Dr. Grant gave oral evidence and was cross-examined. I think his evidence in chief can
largely be summarised as follows:32
1. In the 1970s there was “virtually no knowledge or understanding of sexual abuse;”
2. At that time (i.e., the 1970s,) it was “very unusual for a victim of sexual abuse to report it or to seek treatment;”
3. In the 1970s there was little community awareness of the existence of sexual abuse or of the problems experienced by victims of such abuse;
4. In particular, the medical profession generally shared the public lack of awareness of the existence of and problems caused by sexual abuse;
5. It was then (i.e., in the 1970s,) and still is, very difficult for the victims of sexual abuse “to bring themselves to report it;”

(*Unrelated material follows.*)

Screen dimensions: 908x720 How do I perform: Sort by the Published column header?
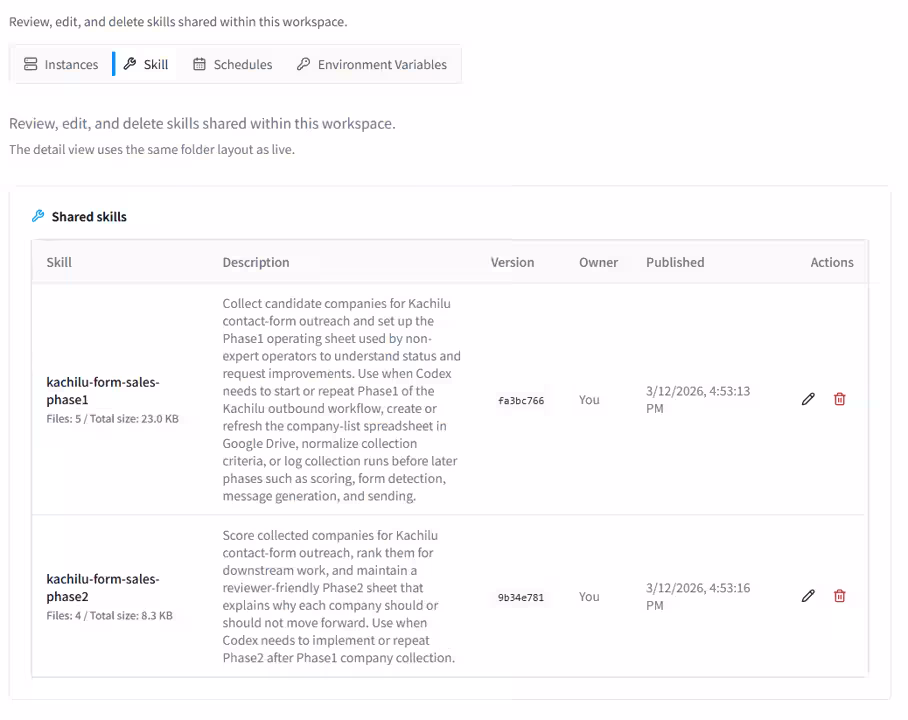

6. Victims of parental and teacher assaults “often entertain an irrational sense of guilt;”
Dr. Grant also gave the following evidence when being questioned by counsel for the
applicants:33
The passage34 which I was ... quoting ... goes on in this fashion, Doctor, “For this and other reasons they are generally reluctant to discuss it. Dr. Kippax was asked whether the applicant should reasonably have sought medical advice before she was 23 concerning her troubles. ‘At an intellectual level it sounds very reasonable’ she added: ‘ but ... human beings are not reasonable and not logical’ and the applicant’s omission to discuss it made her ‘no different to ... 99 per cent of sexually abused victims. They simply lived ... with the abuse.... They didn’t seek treatment then.’” Is that your experience? – Yes, that would be similar to my experience. I think that not only were people reluctant to seek treatment, but there was very little available.
In cross-examination of the doctor the following points emerged:35
7. Had the doctor (or any other competent psychiatrist) seen S ten years ago, and had he then been given the same material he had when seeing her on 30th November, 2000, he would probably have made the same diagnosis then as he does now;
8. Had S consulted with him professionally ten years ago he believed he would have been able to assist her;
9. If a patient does not provide an accurate history to a treating doctor then “if their history isn’t provided then you can’t make the diagnosis;”
10. Over the last eight years Dr. Grant has had patients complaining of sexual abuse referred to him by general practitioners - and “generally” he has been able to assist them;
11. By the mid 1990's there was “widespread understanding and debate on the issue of sexual abuse and its effects;”
12. By the 1990s “the medical profession’s awareness of the topic of sexual abuse was considerably broader than it was ... a decade earlier;”
13. Apart from the consequences of the trial process, R did not suffer from any diagnosable psychiatric disorder as a result of the respondent’s actions.
Dr. Grant also said this in cross-examination:36
It’s possible for anybody to misremember or misinterpret the past. That can happen in any normal person and certainly can happen in anybody also who has experienced traumatic events. You can’t necessarily assume that exactly what is remembered is exactly what happened, especially when there are many
years involved between the memory and - between the memory being related
and the events that actually occurred.
The defendant has filed an affidavit in each matter, and gave oral evidence at the hearing.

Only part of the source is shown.